The Criminal Investigation Command, abbreviated as CID, says it’s never targeted anyone for talking to the news media, and it’s asserted that McClatchy’s series of stories has overblown isolated mistakes and misconduct that shouldn’t reflect on the lab’s overall reputation.
Mikko’s potential firing would come as his division is expected to take up the analysis of evidence in the killings of 16 Afghan civilians last week, allegedly by a U.S. soldier. The lab analyzes evidence in about 3,000 criminal cases a year.
“It seems more than a bit ironic,” Lown said. “The guy they are firing is one of the most respected firearms examiners in the world, with over 22 years of experience.”

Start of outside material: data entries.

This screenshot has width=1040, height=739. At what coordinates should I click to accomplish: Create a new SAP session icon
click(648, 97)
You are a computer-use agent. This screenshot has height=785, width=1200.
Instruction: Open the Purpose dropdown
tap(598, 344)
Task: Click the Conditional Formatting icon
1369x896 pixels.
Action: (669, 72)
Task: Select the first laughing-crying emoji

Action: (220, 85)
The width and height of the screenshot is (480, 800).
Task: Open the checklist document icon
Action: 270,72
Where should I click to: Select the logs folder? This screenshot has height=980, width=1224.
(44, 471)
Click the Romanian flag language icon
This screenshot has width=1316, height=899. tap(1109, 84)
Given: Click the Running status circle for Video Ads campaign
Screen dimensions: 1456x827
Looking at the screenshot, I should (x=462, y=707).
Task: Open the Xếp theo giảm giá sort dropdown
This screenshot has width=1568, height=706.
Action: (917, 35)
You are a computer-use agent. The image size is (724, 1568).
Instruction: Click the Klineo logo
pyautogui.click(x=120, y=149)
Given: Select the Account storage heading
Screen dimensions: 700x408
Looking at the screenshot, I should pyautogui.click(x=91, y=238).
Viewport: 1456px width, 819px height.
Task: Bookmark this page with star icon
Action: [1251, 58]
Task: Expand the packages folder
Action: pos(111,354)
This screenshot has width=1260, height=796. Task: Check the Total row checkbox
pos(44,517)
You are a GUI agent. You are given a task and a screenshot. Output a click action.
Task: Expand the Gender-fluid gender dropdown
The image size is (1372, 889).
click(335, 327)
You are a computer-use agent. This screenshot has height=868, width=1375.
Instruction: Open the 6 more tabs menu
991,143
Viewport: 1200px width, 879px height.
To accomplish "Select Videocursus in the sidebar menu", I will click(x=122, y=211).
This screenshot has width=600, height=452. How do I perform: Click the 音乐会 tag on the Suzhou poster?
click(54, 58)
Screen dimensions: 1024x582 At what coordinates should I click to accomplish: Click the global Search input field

Criminal Investigation Command spokesman Chris Grey said he couldn’t comment because it involved a personnel matter that was protected under privacy laws.
“In short, individuals may bring their side of the story to the media, but CID cannot respond,” he said.
However, he added that the command had “a duty and obligation under the law” to safeguard all sensitive and classified information.
“We are not aware of any case where CID headquarters (or) its subordinate commands have impeded an individual’s right to freedom of speech,” he said. “Army personnel may express personal opinions unless limited by law or regulation.”
The internal investigation was launched after one of McClatchy’s most recent articles detailed two analysts misplacing evidence in criminal cases. One examiner waited months to report it, delaying an internal investigation into its whereabouts.
In seeking a response about the evidence the crime lab had lost, McClatchy provided case numbers and the names of criminal suspects and victims to the command’s public affairs office. The Criminal Investigation Command gave investigators McClatchy’s emails as possible evidence of privacy violations. The suspects’ names were never published and McClatchy isn’t disclosing the sources of the material it obtained.
In an effort to determine how McClatchy got the information, investigators pored over employees’ personal phone records looking for McClatchy’s phone number. About 20 employees were questioned and four reported being contacted by McClatchy, but no one acknowledged giving McClatchy the information.
During his interrogation, Mikko acknowledged speaking to a McClatchy reporter about a retaliation complaint he’d filed against lab management. He said he’d first sought permission from the lab’s attorney.
Investigators, however, concluded that he’d violated Army policy by accessing information at the lab for his complaint and by failing to refer the reporter to the command’s public affairs office.
The information about the missing evidence was “likely improperly released” to McClatchy, the investigators said, but they couldn’t determine who’d released it.
Days before being questioned, Mikko had testified in an employee discrimination complaint that a black firearms analyst had filed against lab officials. One of those officials, Richard Tontarski, is the one who later recommended that Mikko be fired. Mikko also had filed his own complaint alleging retaliation for supporting the analyst. Tontarski was one of the managers named in that complaint as well.
In his memo recommending Mikko’s firing, which McClatchy obtained, Tontarski didn’t mention Mikko’s role in the employee disputes but instead emphasized the firearms chief’s contact with McClatchy.
“Your behavior continues to undermine my trust in you and your decision-making ability,” Tontarski wrote in the proposed termination.
Although an administrative law judge concluded late last year that the black employee, A.D. Bell, wasn’t discriminated against, the judge allowed Mikko’s complaint to proceed. In his ruling, the judge also took aim at Tontarski, calling him “an unreliable witness” who claimed “incredible lapses in memory” about events at the lab.
Last week, Mikko asked the Pentagon for whistleblower status, citing the recent threat by Tontarski to fire him and his role as a source in a previous inspector-general inquiry into the lab.